From the majority opinion (and the Department of "Well, No Shit!"):
To summarize, we conclude that the Second Amendment protects an individual right to keep and bear arms. That right existed prior to the formation of the new government under the Constitution and was premised on the private use of arms for activities such as hunting and self-defense, the latter being understood as resistance to either private lawlessness or the depredations of a tyrannical government (or a threat from abroad). In addition, the right to keep and bear arms had the important and salutary civic purpose of helping to preserve the citizen militia. The civic purpose was also a political expedient for the Federalists in the First Congress as it served, in part, to placate their Antifederalist opponents. The individual right facilitated militia service by ensuring that citizens would not be barred from keeping the arms they would need when called forth for militia duty. Despite the importance of the Second Amendment's civic purpose, however, the activities it protects are not limited to militia service, nor is an individual's enjoyment of the right contingent upon his or her continued or intermittent enrollment in the militia.
From Uncle:
Shocking: The people means, err, the people.
Go figure.
UPDATE: You've just gotta love this part (page 53):
The modern handgun—and for that matter the rifle and long-barreled shotgun—is undoubtedly quite improved over its colonial-era predecessor, but it is, after all, a lineal descendant of that founding-era weapon, and it passes Miller’s standards. Pistols certainly bear “some reasonable relationship to the preservation or efficiency of a well regulated militia.” They are also in “common use” today, and probably far more so than in 1789. Nevertheless, it has been suggested by some that only colonial-era firearms (e.g., single-shot pistols) are covered by the Second Amendment. But just as the First Amendment free speech clause covers modern communication devices unknown to the founding generation, e.g., radio and television, and the Fourth Amendment protects telephonic conversation from a "search," the Second Amendment protects the possession of the modern-day equivalents of the colonial pistol.
Fuck yeah!
I think a trip to Wal-Mart for a celebratory ammo purchase is in order here, to be followed shortly thereafter by a celebratory range trip, to be followed shortly thereafter by a celebratory ammo purchase, to be followed...

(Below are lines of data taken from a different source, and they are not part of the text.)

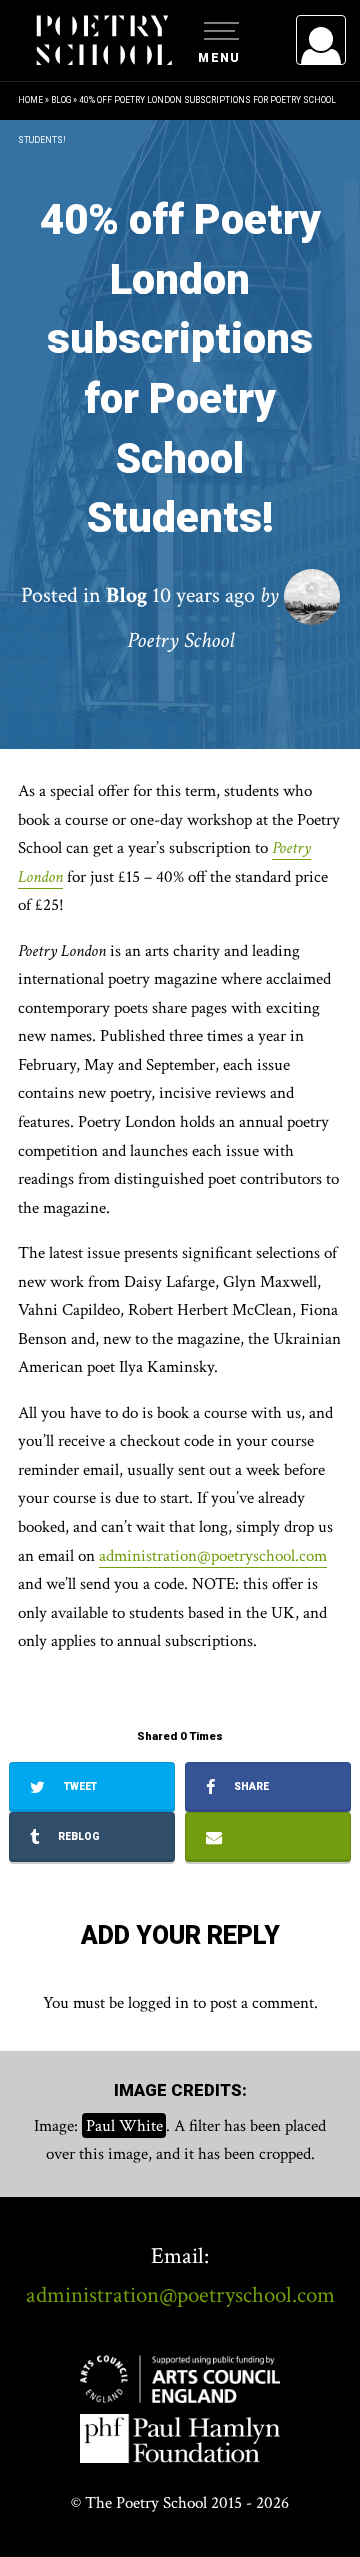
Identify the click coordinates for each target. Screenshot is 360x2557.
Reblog (77, 1836)
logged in (158, 2003)
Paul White (124, 2126)
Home (30, 100)
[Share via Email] (268, 1837)
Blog (61, 100)
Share (250, 1786)
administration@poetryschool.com (213, 1556)
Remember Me (158, 290)
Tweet (79, 1786)
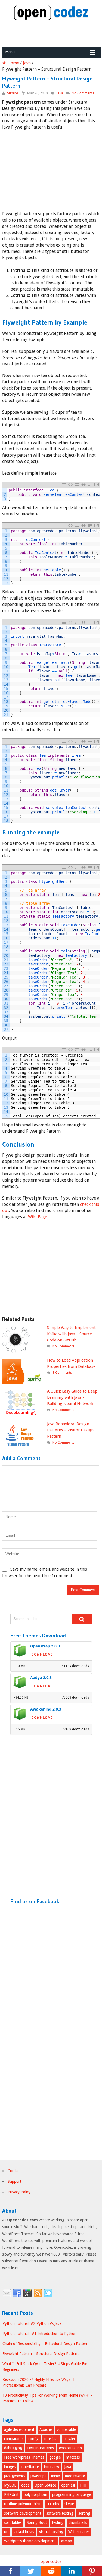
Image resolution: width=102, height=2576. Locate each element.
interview (51, 2467)
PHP (84, 2485)
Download (42, 1654)
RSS (37, 2293)
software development (22, 2513)
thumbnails (78, 2522)
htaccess (73, 2457)
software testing (59, 2513)
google (55, 2457)
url (6, 2532)
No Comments (83, 93)
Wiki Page (37, 1216)
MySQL (10, 2485)
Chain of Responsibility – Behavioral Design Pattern (45, 2343)
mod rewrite (75, 2476)
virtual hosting (51, 2532)
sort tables (12, 2522)
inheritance (30, 2467)
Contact (14, 2171)
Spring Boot (37, 2522)
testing (57, 2522)
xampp (66, 2541)
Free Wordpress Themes (24, 2457)
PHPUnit (11, 2494)
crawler (69, 2439)
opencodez (51, 2561)
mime (55, 2476)
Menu (10, 52)
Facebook (17, 2293)
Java (60, 93)
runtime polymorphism (22, 2504)
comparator (13, 2439)
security (53, 2504)
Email (6, 2293)
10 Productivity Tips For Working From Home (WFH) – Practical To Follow (47, 2398)
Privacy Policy (19, 2192)
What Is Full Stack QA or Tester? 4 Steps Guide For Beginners (44, 2367)
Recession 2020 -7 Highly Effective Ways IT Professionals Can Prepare (38, 2382)
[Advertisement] (52, 34)
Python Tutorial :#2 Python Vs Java (31, 2323)
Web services (78, 2532)
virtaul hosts (24, 2532)
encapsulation (70, 2448)
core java (51, 2439)
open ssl (68, 2485)
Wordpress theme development (30, 2541)
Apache (45, 2429)
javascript (38, 2476)
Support (14, 2181)
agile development (19, 2429)
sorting (84, 2513)
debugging (13, 2448)
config (33, 2439)
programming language (71, 2494)
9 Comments (62, 1373)
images (10, 2467)
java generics (14, 2476)
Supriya (13, 93)
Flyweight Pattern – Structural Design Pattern (40, 2353)
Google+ (27, 2293)
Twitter (48, 2293)
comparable (66, 2429)
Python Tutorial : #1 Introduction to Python (39, 2333)
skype (69, 2504)
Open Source (45, 2485)
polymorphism (35, 2494)
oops (25, 2485)
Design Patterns (40, 2448)
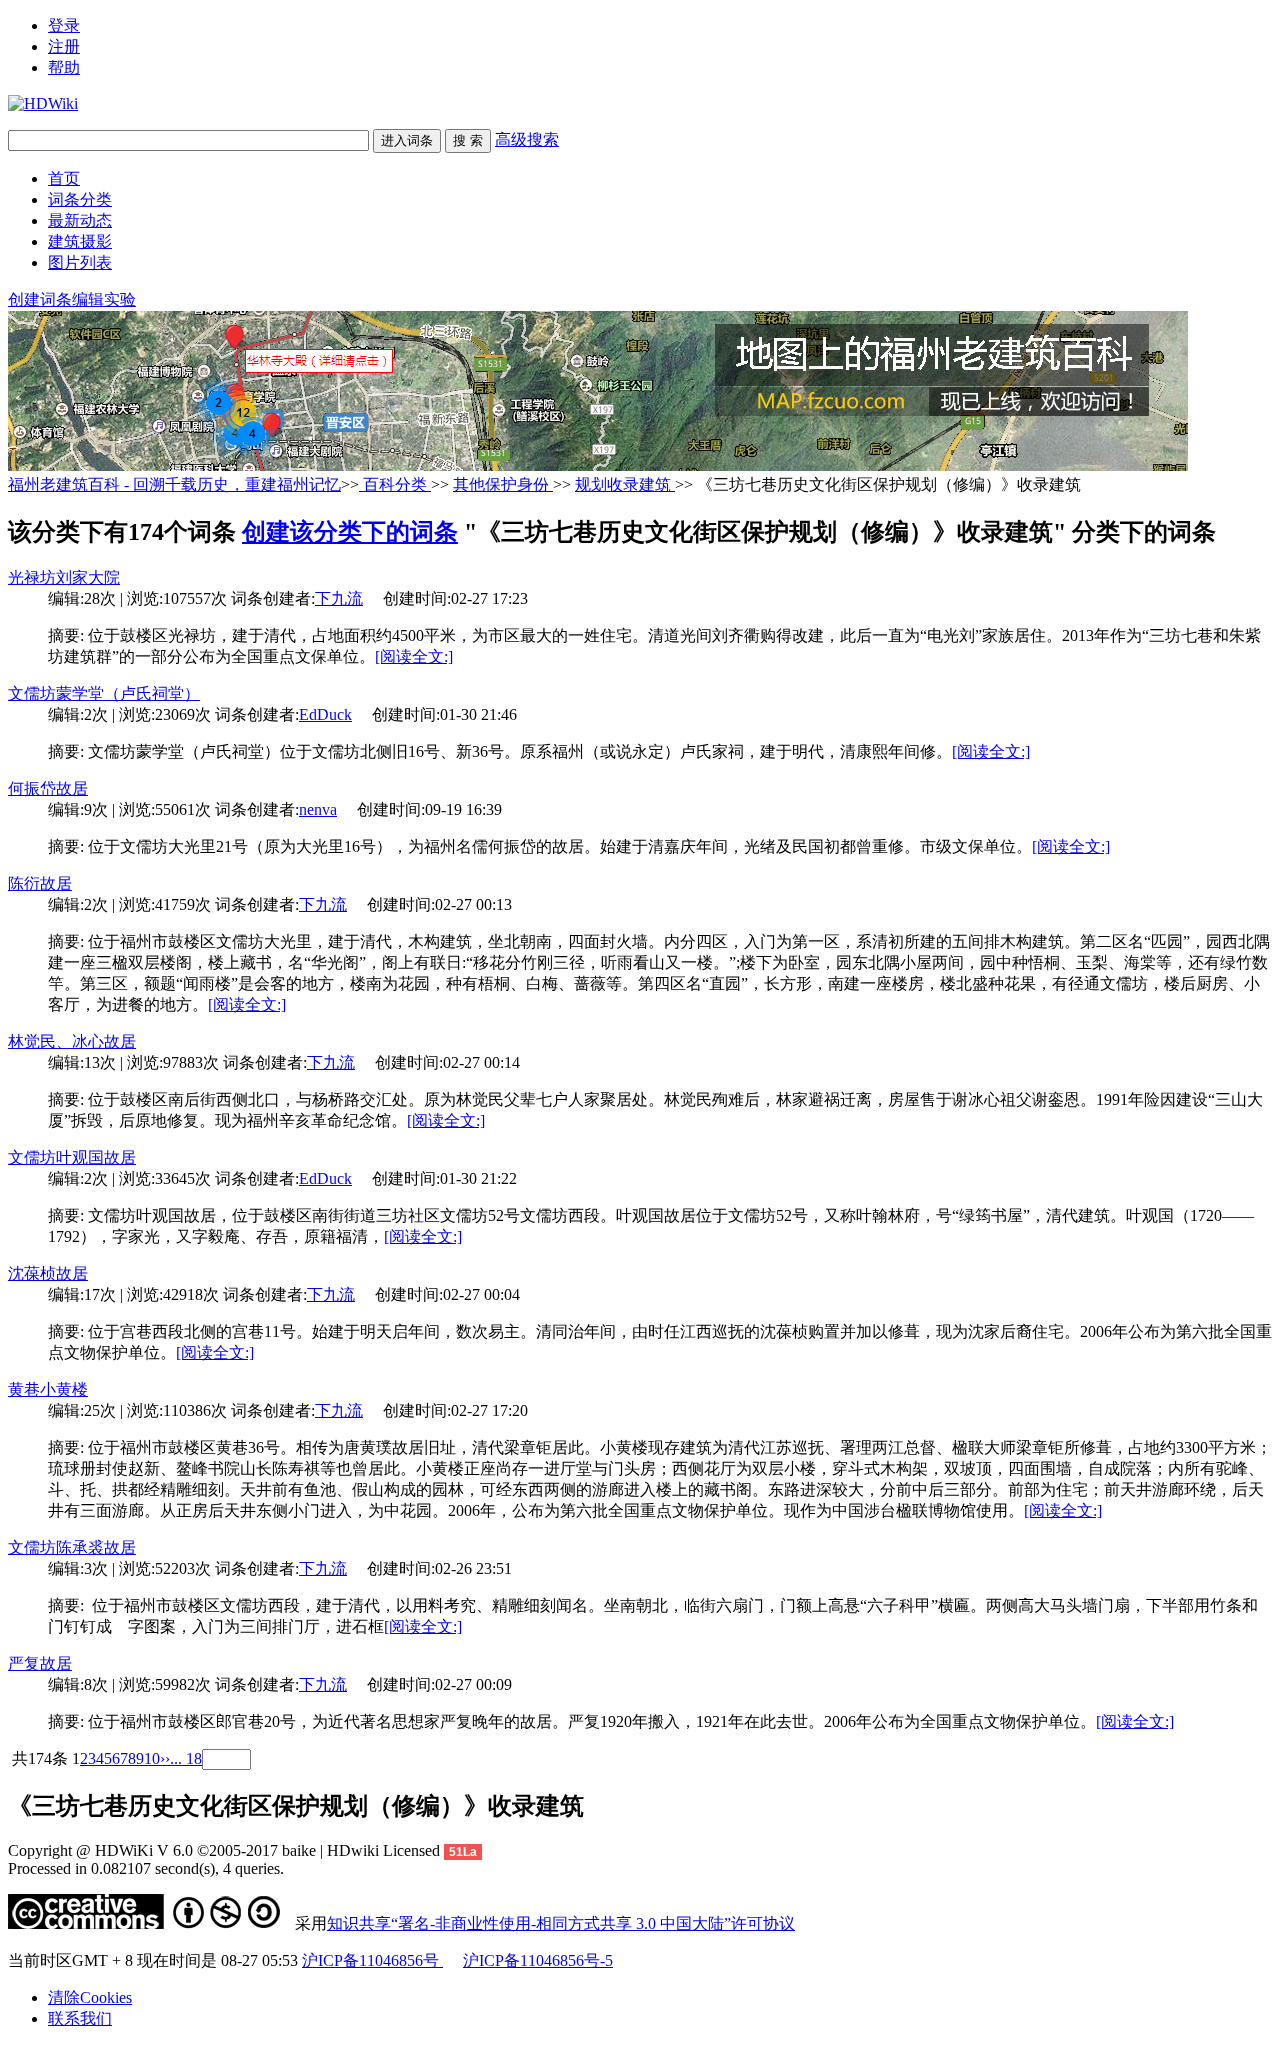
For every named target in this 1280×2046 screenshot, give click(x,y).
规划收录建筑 (625, 484)
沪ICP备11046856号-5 (538, 1960)
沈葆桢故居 (48, 1273)
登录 (64, 25)
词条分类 (80, 199)
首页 (64, 178)
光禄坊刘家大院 (64, 577)
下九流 (339, 598)
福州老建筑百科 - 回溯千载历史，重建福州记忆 (174, 484)
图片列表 (80, 262)
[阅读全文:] (414, 656)
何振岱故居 (48, 788)
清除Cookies (90, 1997)
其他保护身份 (503, 484)
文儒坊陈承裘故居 (72, 1547)
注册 (64, 46)
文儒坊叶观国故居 (72, 1157)
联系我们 (80, 2018)
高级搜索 (527, 139)
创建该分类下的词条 (350, 532)
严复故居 (40, 1663)
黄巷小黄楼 (48, 1389)
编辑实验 (104, 299)
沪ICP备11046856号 (372, 1960)
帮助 (64, 67)
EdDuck (325, 714)
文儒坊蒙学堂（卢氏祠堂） (104, 693)
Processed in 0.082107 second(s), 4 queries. (146, 1868)
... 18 (186, 1758)
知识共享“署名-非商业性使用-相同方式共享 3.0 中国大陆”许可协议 (561, 1923)
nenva (318, 809)
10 (152, 1758)
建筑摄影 (80, 241)
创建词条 (40, 299)
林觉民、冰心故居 (72, 1041)
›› (165, 1758)
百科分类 (395, 484)
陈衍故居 (40, 883)
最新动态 (80, 220)
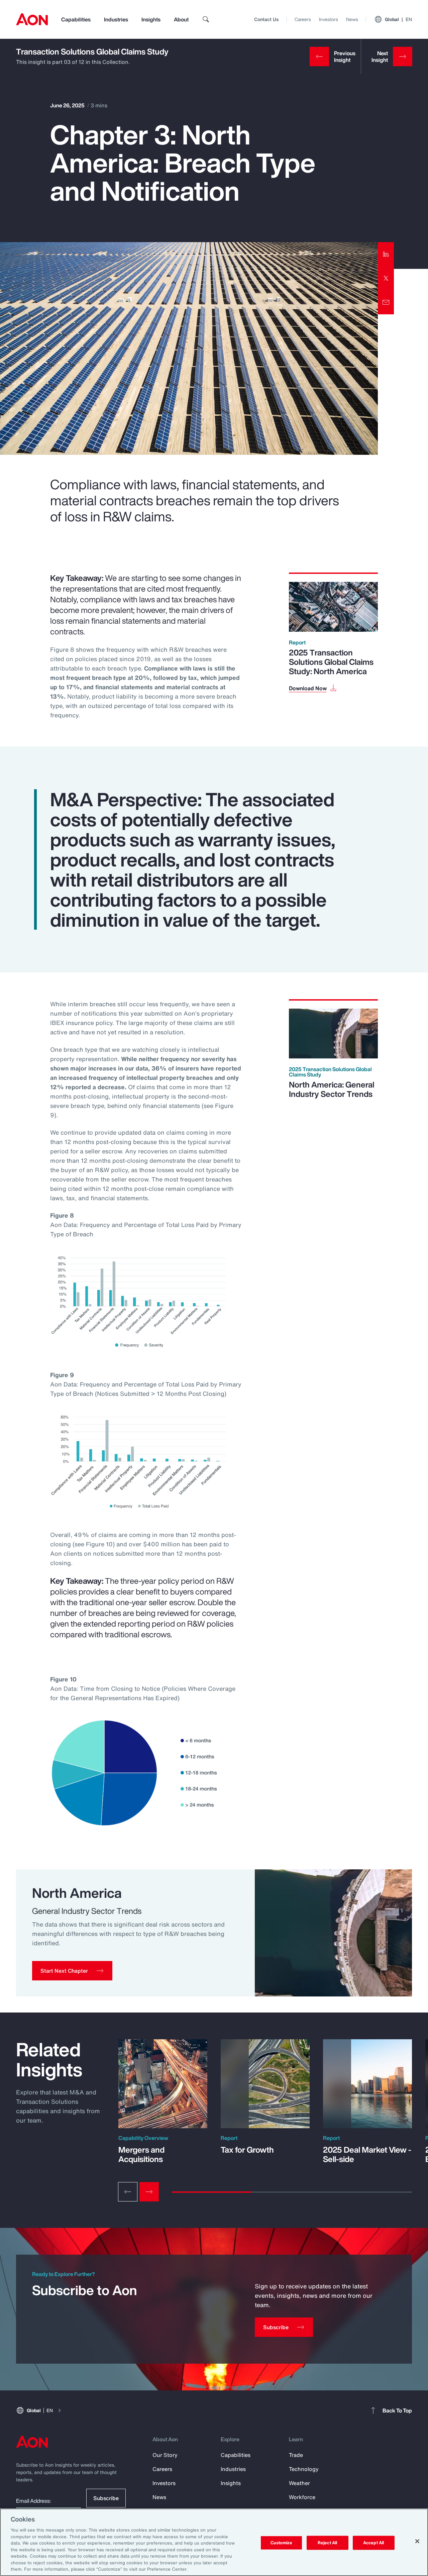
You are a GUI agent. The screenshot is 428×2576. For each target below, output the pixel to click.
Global (398, 19)
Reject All (327, 2543)
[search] (206, 19)
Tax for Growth (247, 2149)
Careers (303, 19)
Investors (328, 19)
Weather (299, 2483)
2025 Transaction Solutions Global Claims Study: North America (331, 661)
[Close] (417, 2541)
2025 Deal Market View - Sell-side (367, 2154)
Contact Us (266, 19)
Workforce (302, 2497)
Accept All (373, 2543)
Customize (281, 2543)
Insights (150, 19)
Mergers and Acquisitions (141, 2154)
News (352, 19)
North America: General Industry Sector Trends (331, 1089)
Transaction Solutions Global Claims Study (92, 51)
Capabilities (76, 19)
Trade (296, 2455)
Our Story (165, 2455)
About (181, 19)
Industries (116, 19)
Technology (304, 2469)
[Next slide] (149, 2191)
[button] (72, 1970)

Well, you get the picture.
Thanks to commenter Chris at Say Uncle for the heads-up. I haven't read the decision all the way through yet. Also, can't wait to see how, or if, the Boston Globe reports on this bit of news. I can hear the gears of the Sarah Brady Spin Machine spinning furiously as I type this.
UPDATE II: Speaking of the Sarah Brady Spin machine...
From the Washington Post:
Paul Helmke, President of the Brady Center to Prevent Gun Violence, issued the following statement: "The 2-1 decision of the U.S. Court of Appeals for the D.C. Circuit in Parker v. District of Columbia striking down the District of Columbia's handgun law is judicial activism at its worst. ...
With all due respect, Mr. Helmke (and I mean that in the most literal sense possible), go fuck yourself. Your side lost. Truth, liberty, and the respect for people's rights won out over your loathsome campaign of hyperbole, deceit and fear-mongering. Deal with it.
... By disregarding nearly seventy years of U.S. Supreme Court precedent, two Federal judges have negated the democratically-expressed will of the people of the District of Columbia and deprived this community of a gun law it enacted thirty years ago and still strongly supports."
As a commenter over at Homeland Stupidity noted:
The "democratically-expressed will of the people" was to make blacks drink out of separate water fountains, sit on the back of the bus, and go to substandard schools. The "democratically-expressed will of the people" elected Hitler to power for god’s sake.